Посмотрев на Карен, Лейк скривилась.
– Судя по всему, мой старинный приятель больше не намерен терпеть моих выходок - не то что было тогда, когда мне было двадцать. Хочешь, Карен, я кое-что тебе скажу? Все, что ты прежде слышала об этом бизнесе, - святая правда. Сначала
– Поэтому ты оказала мне такой дерьмовый прием?
– Я попытаюсь все объяснить, Карен. Вчера на приеме все старались играть в определенную игру, и только ты сумела над этим возвыситься. Любая смазливая девчонка нашего возраста выставила бы наружу свои сиськи и, как безумная, суетилась бы в толпе, пытаясь завязать несколько приятных знакомств, то есть старалась бы извлечь максимальную для себя пользу от этого сборища. А ты спокойно стоишь в углу и тихо разговариваешь с сестрой Гарри, у которой не все дома, затянувшись до подбородка, не предпринимая никаких усилий, чтобы привлечь к себе всеобщее внимание. А все спрашивают: "Что это за девушка?" Все они немного ненавидят тебя за то, что ты отказываешься играть в ту игру, которая всех увлекает. Ты стоишь над ней. Ты выше. Ты всегда была такой. А мне нужно, Карен, чтобы они на меня глазели. В тот день, когда они отвернут от меня свой взор, мне конец. Я была охвачена такой ревностью, что даже ничего перед собой не видела. Я не могла не дивиться этому; может, ты писала эти письма мне все эти годы только для того, чтобы я помогла твоей карьере?
Карен рассмеялась.
– Абсолютно нет. Если бы у меня дела шли лучше, успешнее твоих, разве я не помогла бы тебе? Как ты считаешь?
– Уверена, что помогла бы. Но все же до конца не убеждена.
Карен недоуменно пожала плечами.
– Я принимаю это. И это была не единственная причина моей переписки. Ты исчезла на целых два года. Я думала, что ты уже давно умерла и где-то спокойно гниешь. Я даже ездила к твоей матери. Боже, Лейк, стоит ли удивляться, что ты в таком положении. Она совершенно ненормальная женщина.
– Ей теперь уже ничем не поможешь, - слабо отозвалась Лейк.
– Но от этого тебе в жизни не легче. Я просто хотела убедиться, что с тобой ничего плохого не произошло. Что касается другого, то это в человеческой природе. После того как я одержала кое-какие успехи на писательской стезе, ты себе не представляешь, сколько отовсюду повыползало "старых друзей", которые стали клянчить о помощи. Очень смешно, Лейк, но я ничего в этом не понимаю и у меня здесь никого нет.
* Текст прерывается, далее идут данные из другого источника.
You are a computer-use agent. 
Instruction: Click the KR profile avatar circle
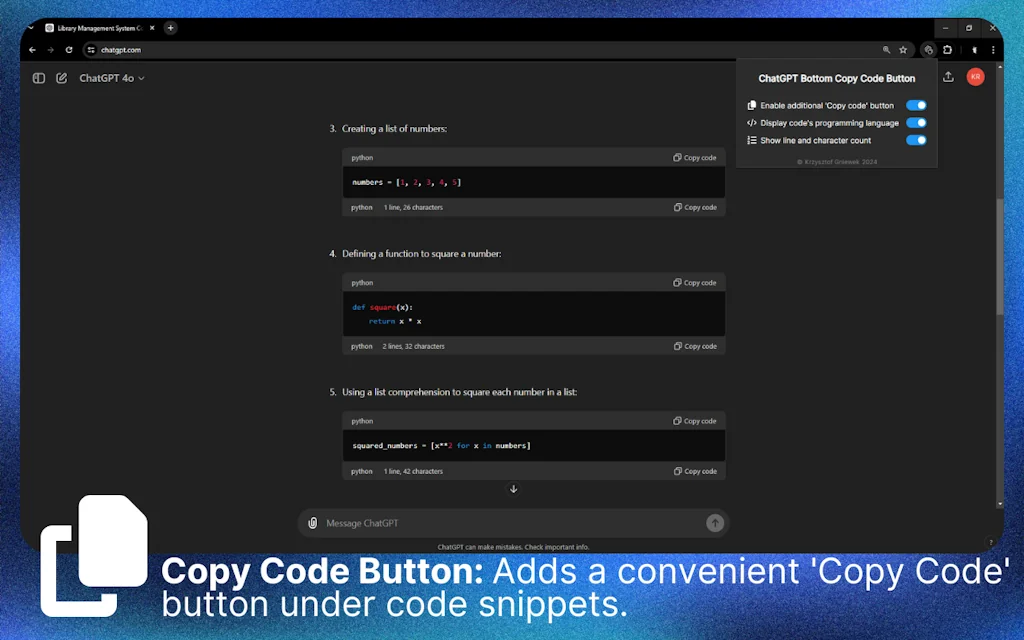pos(975,76)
– Ты все еще хочешь стать актрисой?
Карен с минуту помолчала.
– Кажется, с меня достаточно актерской карьеры. Я боролась с агентами. Я бродила по дорогам, мне приходилось спать впятером в одной комнате с другими неряшливыми актерами, я была счастлива, если удавалось заработать двадцать долларов за шоу. Мне приходилось петь в таких грязных барах, в которых я не осмелилась бы есть, но это еще не самое страшное. Никто не желает тебя слушать. Если я настолько сногсшибательна, то почему не в силах заставить их слушать себя? Потому я теперь скриплю пером, мне прилично платят, ко мне хорошо относятся, и меня все вполне устраивает.